Over a span of 30 years, the company quickly grew, purchasing over 20 bakeries in a dozen cities across the country and establishing new bakery locations in Kingston, Ontario, Cornwall, Ontario, Kirkland Lake, Ontario, Chatham, Ontario and Sudbury, Ontario. In 1968, the company acquired Dempster's Bread Limited, which had become the nation's best-selling brand of bread. It followed this acquisition in 1969 by changing the name of the company to Corporate Foods Limited, but later reverted to Canada Bread Company, Limited in 1997. Quebec-based Multi-Marques, with its brand POM, was acquired in 2001.
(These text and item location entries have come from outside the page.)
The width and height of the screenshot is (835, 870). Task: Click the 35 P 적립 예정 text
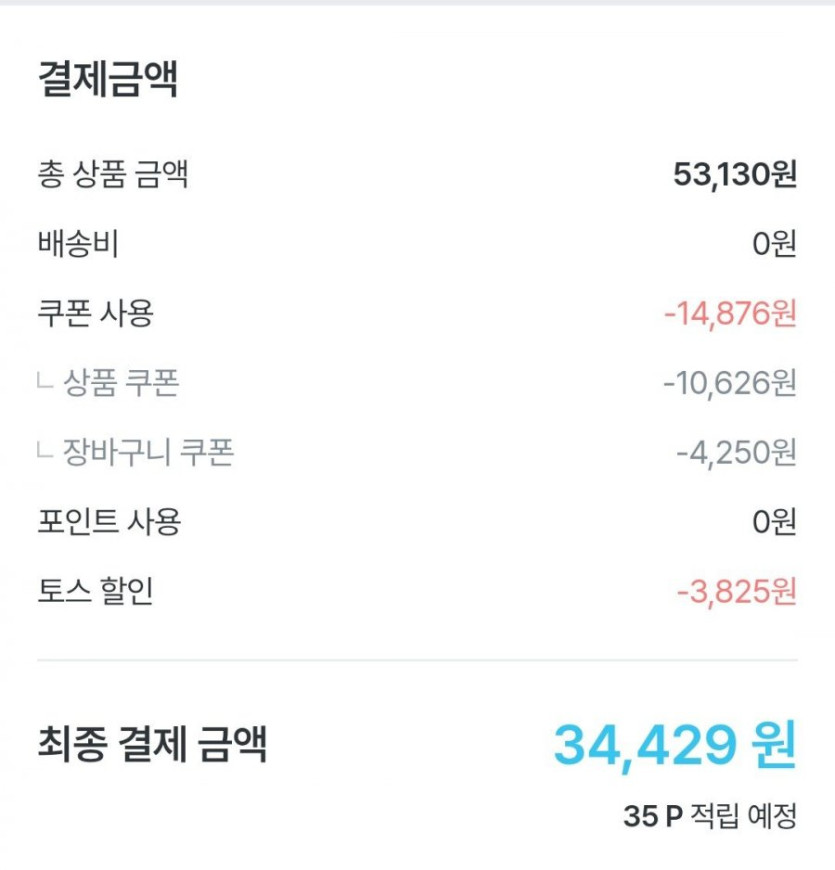point(710,816)
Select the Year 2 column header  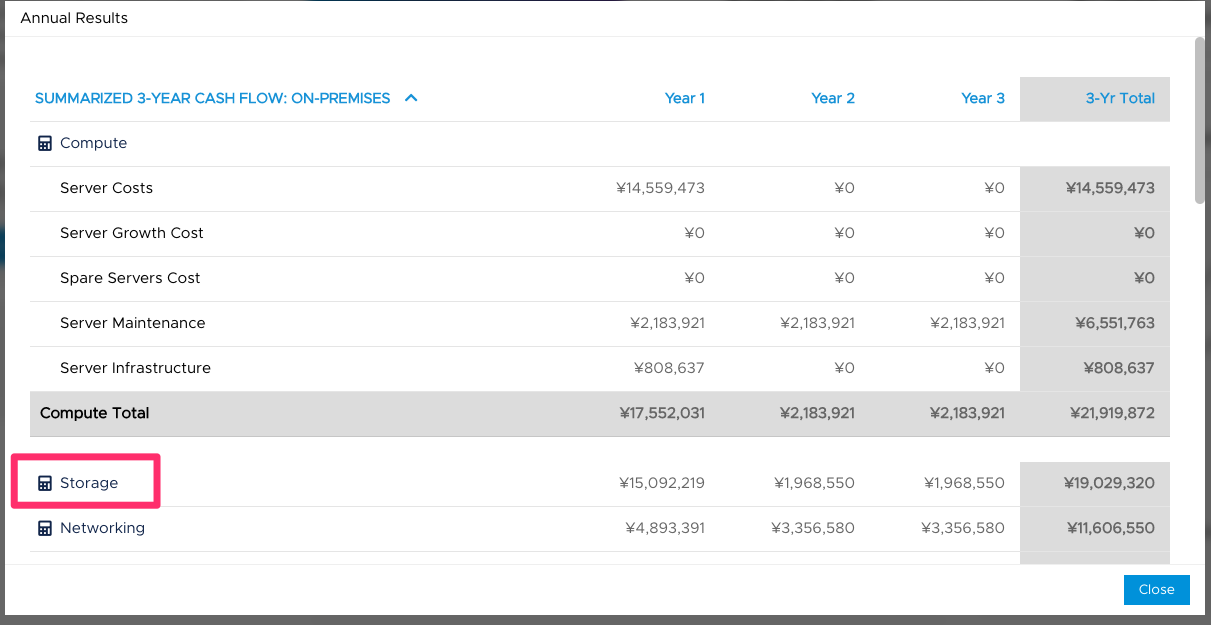pyautogui.click(x=833, y=98)
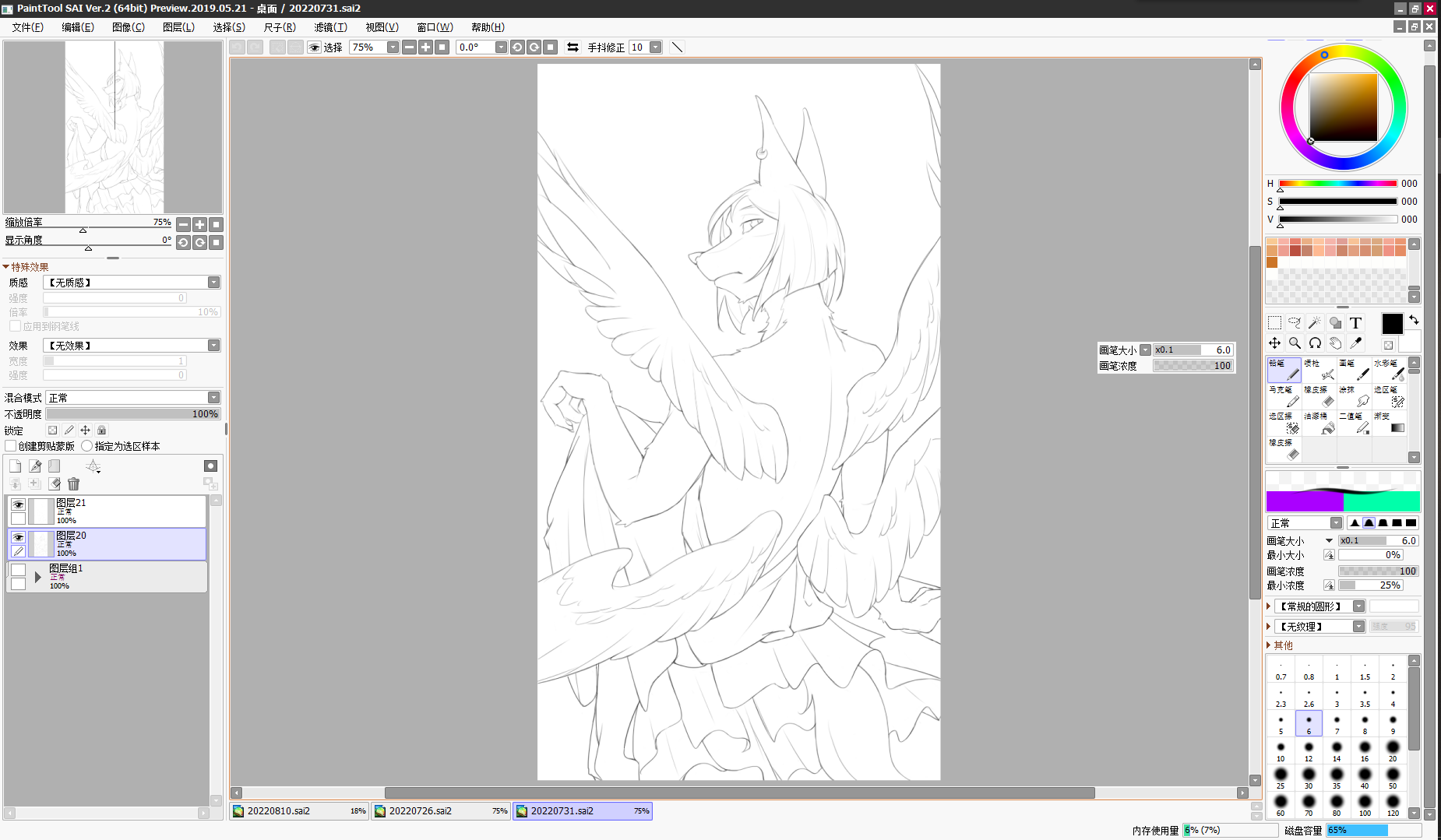Viewport: 1441px width, 840px height.
Task: Select the 油漆桶 paint bucket tool
Action: (x=1320, y=424)
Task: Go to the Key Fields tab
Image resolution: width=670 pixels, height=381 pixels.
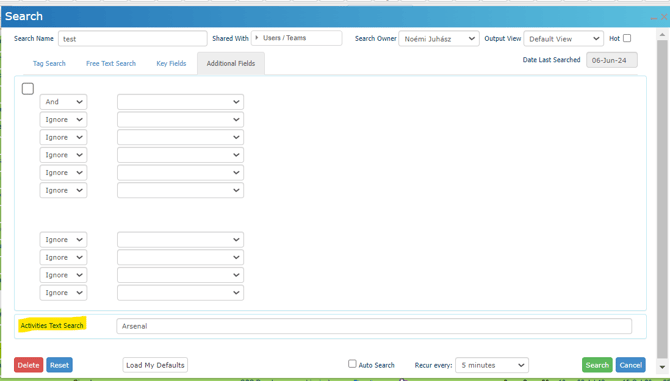Action: tap(171, 63)
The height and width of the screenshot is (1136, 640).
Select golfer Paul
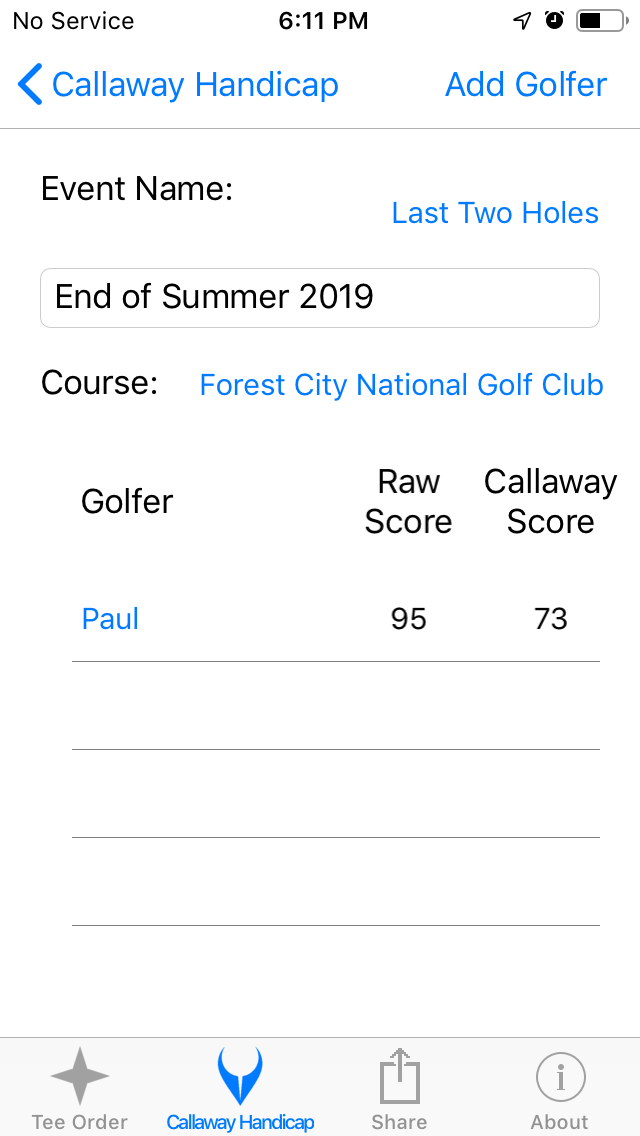point(110,618)
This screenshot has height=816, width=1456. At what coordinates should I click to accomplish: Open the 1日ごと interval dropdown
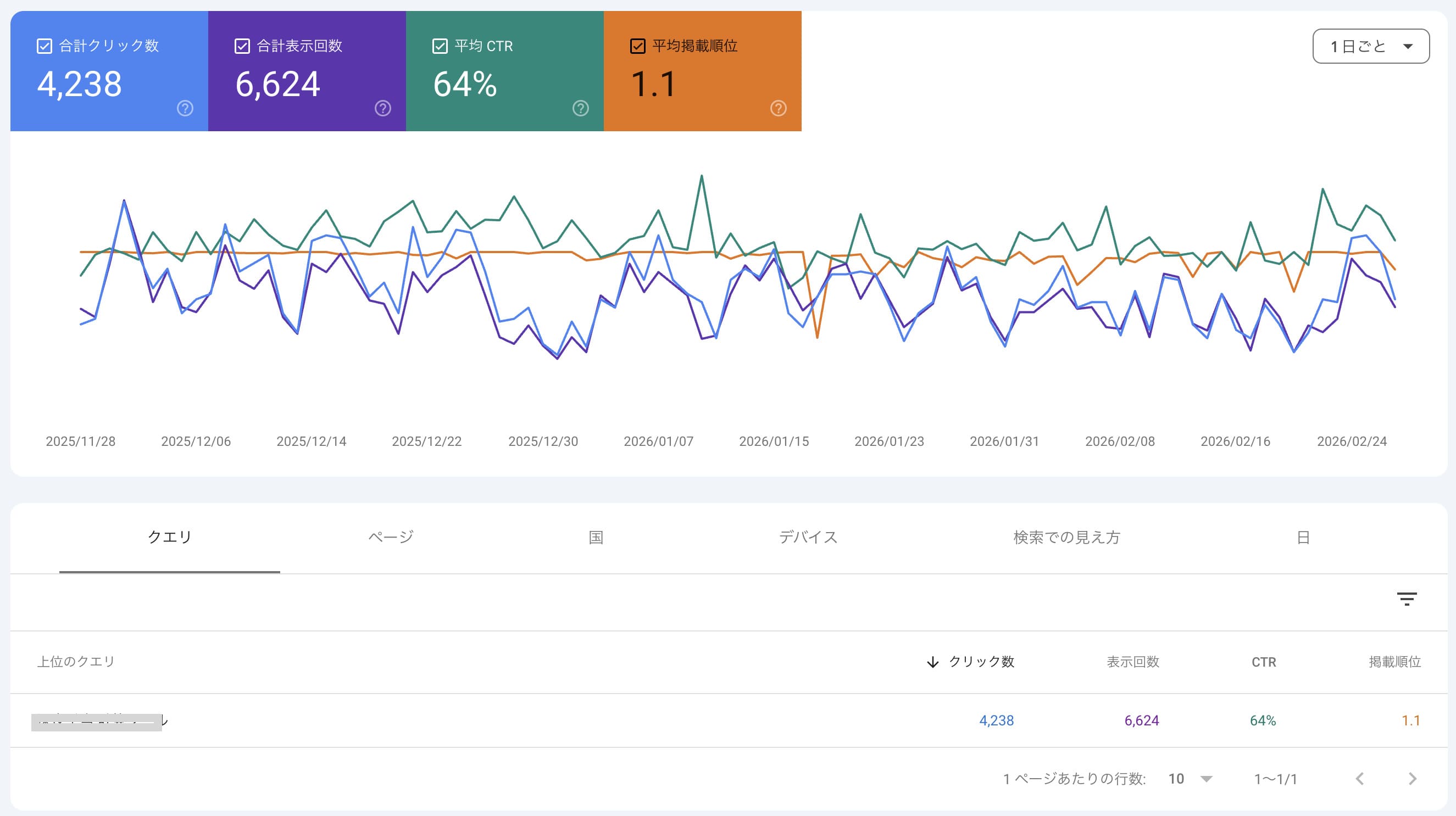(x=1370, y=46)
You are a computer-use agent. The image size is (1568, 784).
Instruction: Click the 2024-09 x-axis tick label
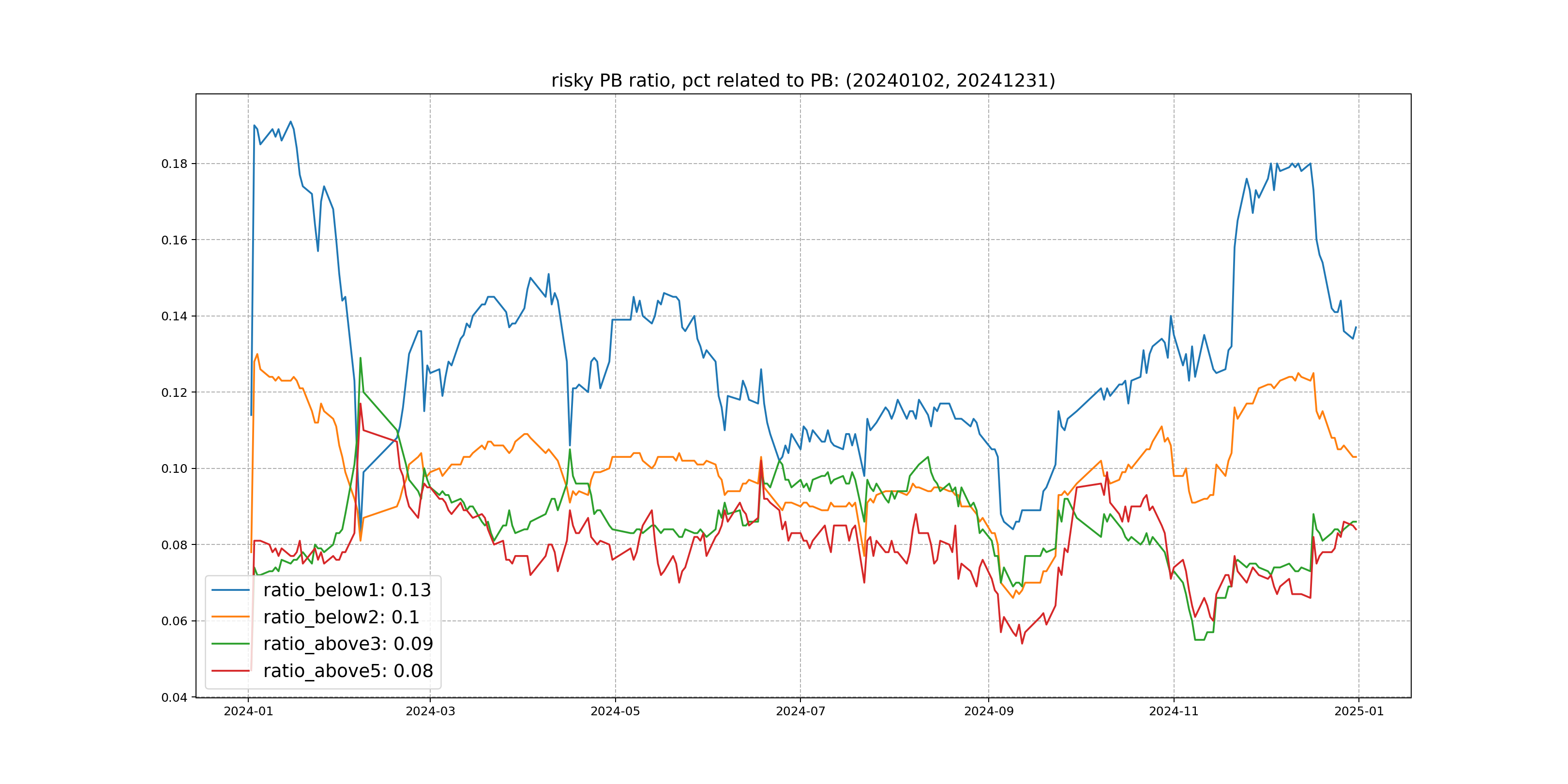(989, 711)
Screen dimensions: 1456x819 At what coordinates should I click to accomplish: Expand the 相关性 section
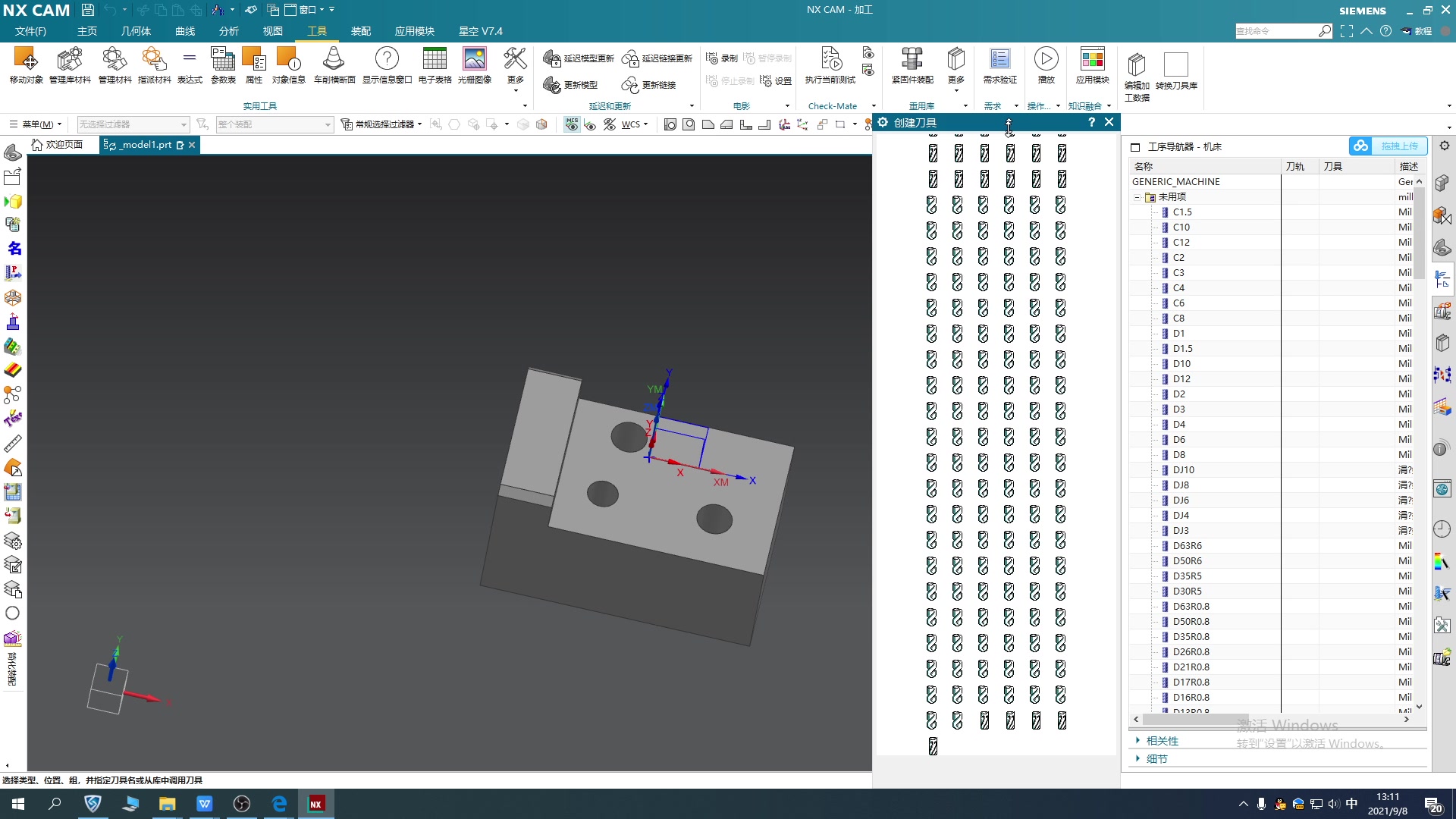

In May 2014, Canada Bread was purchased from Maple Leaf Foods by Mexican-based bakery organization, Grupo Bimbo. Less than a year later, in February 2015, Canada Bread acquired the bakery division of Saputo Inc., Vachon Bakery (which had purchased Stuart in 1979), for CAD$120 million. In March 2015, Canada Bread also acquired two former Sobeys bakeries located in Winnipeg, Manitoba and Calgary, Alberta in Western Canada.

In May 2016, Canada Bread announced it was closing its North Bay, Ontario location after nearly 50 years of operation in the city; to be divested across other Canada Bread locations.

The company was renamed Bimbo Canada in 2018.

In June 2023, Canada Bread pleaded guilty to four counts of price fixing with its grocery competitors to increase the price of bread products over a 16-year period and was fined $50 million. According to the Competition Bureau, the fine was the highest ever price-fixing fine in Canadian history.